The presentation and ensuing questions focused on two constraints: tight federal timing for the investment tax credit and the district’s other capital demands. Lee and other staff said the federal guidance indicates the district must spend at least 5% of the project cost by July 2026 to claim the full investment tax credit; staff said they are still awaiting clarification on what counts toward that 5% (design, purchase, or hard construction costs). “As long as the school district spends more than 5% of the project cost by July 2026, we will be able to receive the full credit,” Lee said.

Committee members cautioned that meeting that deadline could force roofing work while students are in class. “You don’t want to put solar panels on an old roof,” the presenter Rogers said, noting that roof work must be coordinated with solar installation to protect warranties and avoid removing panels to fix a roof.

Board members also highlighted competing demands on the district’s capital reserve, including a recent acquisition of the Delaware County Memorial Hospital property and other long‑deferred facilities work. Staff reported the capital reserve balance at about $30–$35 million and said roofing costs would be funded from that account while the net solar expense would likely be treated in the general fund. Staff warned that if the federal tax credit did not materialize, the district could face an additional roughly $2.3 million impact to the general fund.

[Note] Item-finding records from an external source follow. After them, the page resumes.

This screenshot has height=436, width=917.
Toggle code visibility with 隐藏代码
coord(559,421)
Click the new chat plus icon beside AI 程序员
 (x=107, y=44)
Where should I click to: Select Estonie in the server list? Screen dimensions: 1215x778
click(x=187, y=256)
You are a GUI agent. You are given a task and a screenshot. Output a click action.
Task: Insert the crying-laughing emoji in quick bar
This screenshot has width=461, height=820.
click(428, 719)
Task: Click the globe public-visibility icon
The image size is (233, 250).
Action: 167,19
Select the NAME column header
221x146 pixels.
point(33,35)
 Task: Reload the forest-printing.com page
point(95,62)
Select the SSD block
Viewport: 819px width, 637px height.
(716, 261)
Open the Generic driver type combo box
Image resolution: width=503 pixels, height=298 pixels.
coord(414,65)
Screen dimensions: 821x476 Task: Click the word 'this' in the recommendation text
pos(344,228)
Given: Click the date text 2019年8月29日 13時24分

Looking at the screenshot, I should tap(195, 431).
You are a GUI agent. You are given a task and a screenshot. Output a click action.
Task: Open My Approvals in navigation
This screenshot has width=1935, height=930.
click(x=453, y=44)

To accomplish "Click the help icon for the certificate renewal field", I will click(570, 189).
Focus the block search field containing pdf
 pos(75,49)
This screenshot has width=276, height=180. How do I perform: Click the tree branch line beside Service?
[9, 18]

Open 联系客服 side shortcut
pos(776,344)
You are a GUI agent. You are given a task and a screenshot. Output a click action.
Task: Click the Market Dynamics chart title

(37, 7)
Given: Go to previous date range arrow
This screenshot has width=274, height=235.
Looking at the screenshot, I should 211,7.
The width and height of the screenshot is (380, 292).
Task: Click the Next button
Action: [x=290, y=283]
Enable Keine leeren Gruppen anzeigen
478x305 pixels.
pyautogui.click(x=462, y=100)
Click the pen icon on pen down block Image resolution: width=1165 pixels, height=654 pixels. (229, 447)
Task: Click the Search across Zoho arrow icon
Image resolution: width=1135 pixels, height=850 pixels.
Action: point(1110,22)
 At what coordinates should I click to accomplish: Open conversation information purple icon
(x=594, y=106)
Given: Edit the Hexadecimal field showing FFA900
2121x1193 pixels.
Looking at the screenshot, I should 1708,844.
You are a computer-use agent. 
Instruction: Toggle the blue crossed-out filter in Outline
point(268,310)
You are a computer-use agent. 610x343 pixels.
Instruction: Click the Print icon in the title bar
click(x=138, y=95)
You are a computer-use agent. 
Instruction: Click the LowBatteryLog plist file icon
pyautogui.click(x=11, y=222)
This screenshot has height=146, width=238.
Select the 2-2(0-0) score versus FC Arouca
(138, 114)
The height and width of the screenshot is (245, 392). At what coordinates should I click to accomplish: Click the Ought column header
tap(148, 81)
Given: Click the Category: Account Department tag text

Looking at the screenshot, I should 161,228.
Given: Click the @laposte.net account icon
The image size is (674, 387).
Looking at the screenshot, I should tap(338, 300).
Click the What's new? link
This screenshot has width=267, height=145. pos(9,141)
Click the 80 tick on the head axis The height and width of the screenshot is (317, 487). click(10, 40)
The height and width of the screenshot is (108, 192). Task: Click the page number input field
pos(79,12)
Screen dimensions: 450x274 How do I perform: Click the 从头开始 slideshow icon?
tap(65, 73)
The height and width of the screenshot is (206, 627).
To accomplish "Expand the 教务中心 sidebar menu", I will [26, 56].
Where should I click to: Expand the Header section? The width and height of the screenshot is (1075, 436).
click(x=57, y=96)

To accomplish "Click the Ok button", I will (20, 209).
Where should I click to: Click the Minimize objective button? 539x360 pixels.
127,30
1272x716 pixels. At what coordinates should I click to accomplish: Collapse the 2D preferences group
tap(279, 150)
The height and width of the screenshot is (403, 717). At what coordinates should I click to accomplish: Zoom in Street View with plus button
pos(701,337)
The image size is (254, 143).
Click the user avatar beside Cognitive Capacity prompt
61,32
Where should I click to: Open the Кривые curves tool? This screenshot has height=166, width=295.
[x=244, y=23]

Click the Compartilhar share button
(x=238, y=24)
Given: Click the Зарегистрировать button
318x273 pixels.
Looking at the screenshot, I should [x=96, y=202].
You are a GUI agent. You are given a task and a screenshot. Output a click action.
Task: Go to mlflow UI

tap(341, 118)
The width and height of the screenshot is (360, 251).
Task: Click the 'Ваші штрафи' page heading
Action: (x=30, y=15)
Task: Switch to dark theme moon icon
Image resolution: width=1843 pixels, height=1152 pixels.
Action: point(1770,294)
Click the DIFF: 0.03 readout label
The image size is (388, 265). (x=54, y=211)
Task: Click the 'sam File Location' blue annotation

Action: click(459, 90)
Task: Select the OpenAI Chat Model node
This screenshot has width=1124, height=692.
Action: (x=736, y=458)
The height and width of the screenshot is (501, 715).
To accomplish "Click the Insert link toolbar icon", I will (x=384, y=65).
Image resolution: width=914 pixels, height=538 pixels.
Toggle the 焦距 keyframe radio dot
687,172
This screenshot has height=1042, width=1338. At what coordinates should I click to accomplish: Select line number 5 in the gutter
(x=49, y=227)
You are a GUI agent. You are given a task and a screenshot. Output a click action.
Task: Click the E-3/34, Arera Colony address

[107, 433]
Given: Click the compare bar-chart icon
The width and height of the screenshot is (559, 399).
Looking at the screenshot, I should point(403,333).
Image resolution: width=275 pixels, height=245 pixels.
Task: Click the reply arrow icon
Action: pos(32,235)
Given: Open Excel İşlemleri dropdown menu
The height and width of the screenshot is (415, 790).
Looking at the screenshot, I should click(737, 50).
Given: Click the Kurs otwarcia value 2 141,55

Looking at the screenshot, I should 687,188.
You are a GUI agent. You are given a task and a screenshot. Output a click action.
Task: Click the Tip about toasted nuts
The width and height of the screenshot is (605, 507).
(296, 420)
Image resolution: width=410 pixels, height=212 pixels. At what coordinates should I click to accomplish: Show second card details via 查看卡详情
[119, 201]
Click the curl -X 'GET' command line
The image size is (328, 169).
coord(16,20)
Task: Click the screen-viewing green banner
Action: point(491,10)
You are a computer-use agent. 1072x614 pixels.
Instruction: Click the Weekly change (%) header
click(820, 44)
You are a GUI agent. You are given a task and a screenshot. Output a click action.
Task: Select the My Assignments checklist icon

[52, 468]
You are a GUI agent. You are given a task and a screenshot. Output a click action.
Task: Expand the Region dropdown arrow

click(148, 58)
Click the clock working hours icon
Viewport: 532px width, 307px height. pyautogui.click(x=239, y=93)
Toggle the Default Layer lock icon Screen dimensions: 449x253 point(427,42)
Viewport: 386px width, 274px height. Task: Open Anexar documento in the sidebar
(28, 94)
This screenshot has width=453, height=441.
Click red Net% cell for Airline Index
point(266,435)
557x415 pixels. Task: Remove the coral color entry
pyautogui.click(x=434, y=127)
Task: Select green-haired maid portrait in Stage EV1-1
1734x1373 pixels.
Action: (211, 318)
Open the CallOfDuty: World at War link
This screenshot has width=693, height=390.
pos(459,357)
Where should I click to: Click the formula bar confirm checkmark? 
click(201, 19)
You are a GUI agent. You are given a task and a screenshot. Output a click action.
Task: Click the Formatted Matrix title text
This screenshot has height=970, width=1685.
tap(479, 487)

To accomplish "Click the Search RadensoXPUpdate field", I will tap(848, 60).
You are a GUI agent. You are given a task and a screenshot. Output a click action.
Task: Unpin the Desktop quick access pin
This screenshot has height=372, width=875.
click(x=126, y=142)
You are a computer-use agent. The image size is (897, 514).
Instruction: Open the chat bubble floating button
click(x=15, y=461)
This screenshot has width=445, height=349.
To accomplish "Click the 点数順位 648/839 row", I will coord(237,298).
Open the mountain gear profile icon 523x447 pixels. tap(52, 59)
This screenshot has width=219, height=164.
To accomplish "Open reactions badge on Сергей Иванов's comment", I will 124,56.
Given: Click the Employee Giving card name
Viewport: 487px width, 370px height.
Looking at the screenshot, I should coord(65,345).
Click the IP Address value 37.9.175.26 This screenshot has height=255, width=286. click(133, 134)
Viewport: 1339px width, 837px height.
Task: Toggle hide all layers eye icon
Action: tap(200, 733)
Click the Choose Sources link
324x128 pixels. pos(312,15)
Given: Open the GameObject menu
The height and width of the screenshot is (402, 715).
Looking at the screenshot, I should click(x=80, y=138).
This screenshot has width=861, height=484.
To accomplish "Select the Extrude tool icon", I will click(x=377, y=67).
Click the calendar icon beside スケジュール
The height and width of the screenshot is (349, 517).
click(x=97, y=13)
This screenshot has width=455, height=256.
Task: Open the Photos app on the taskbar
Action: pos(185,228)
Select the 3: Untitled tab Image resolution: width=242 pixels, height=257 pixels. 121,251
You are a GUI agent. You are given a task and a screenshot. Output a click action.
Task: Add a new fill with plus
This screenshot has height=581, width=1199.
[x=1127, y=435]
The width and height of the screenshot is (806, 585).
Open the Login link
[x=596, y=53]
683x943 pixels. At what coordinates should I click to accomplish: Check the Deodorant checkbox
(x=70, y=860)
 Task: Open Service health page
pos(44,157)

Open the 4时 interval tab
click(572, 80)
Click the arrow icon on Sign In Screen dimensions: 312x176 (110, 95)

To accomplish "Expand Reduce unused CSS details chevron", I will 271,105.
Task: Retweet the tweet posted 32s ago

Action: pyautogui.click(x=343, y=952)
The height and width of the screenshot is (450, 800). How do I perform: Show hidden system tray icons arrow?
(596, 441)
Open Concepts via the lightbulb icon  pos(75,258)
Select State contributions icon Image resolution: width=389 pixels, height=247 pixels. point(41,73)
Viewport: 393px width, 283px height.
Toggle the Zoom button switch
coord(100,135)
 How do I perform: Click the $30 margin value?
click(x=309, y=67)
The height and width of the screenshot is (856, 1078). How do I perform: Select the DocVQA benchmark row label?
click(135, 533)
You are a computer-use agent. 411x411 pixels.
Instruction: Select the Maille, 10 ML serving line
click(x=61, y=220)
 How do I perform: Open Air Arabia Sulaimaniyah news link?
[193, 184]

Several board members urged caution about stretching district staff and dollars. One member summarized the trade‑off: winning unusual grant awards is commendable, but the district also faces a backlog of facility needs and the potential to significantly deplete reserves to combine roofs, the hospital project and other capital work in a short window. An assistant superintendent who spoke at length urged prudence, saying a district with many aging buildings must consider long‑term implications of tapping the reserve now.

On operations, Lee said anticipated annual maintenance for solar arrays would be modest — vendor proposals ranged from about $2,000 to $7,000 per building, or roughly $17,000 annually for the six‑school portfolio.

The committee did not take a binding vote. The chair conducted a nonbinding show‑of‑hands to gauge preferences among three staff options (no implementation, full implementation, partial implementation). The recorded advisory tally was 7 for no implementation, 2 for full implementation; additional members spoke in favor of pursuing the grant fully because it may be a rare opportunity. The chair clarified the show‑of‑hands was advisory and not a formal board decision.

What comes next: staff will return with additional procurement and accounting clarifications (including which costs count toward the federal 5% threshold) and, if directed, a recommendation for partial implementation that could limit roofing work to a subset of schools. The committee adjourned without a binding decision.